Short task: From the records below, pull out every line that contains the word "column".

[Records taken from a collection]
---+---

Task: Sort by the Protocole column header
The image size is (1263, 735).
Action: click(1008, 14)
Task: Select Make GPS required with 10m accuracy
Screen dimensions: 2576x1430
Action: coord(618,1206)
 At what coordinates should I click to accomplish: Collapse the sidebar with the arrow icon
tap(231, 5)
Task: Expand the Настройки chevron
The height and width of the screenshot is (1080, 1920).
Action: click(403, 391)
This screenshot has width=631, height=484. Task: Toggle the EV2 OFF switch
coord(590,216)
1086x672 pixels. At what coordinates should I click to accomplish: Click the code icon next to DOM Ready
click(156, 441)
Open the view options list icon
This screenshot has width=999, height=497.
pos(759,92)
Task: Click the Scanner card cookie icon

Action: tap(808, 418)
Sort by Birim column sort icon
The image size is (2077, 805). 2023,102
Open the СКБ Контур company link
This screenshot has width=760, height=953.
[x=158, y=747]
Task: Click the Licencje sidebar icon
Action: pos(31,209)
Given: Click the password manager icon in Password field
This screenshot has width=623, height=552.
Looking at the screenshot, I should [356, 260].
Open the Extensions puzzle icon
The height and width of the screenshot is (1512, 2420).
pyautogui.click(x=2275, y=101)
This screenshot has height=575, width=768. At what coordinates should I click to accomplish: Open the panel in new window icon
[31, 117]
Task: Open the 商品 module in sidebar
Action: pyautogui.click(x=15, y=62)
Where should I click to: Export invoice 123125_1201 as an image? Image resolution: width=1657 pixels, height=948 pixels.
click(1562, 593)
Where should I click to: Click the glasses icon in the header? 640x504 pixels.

---+---

Exercise solution:
Task: Sort by the Protocole column header
Sort by Birim column sort icon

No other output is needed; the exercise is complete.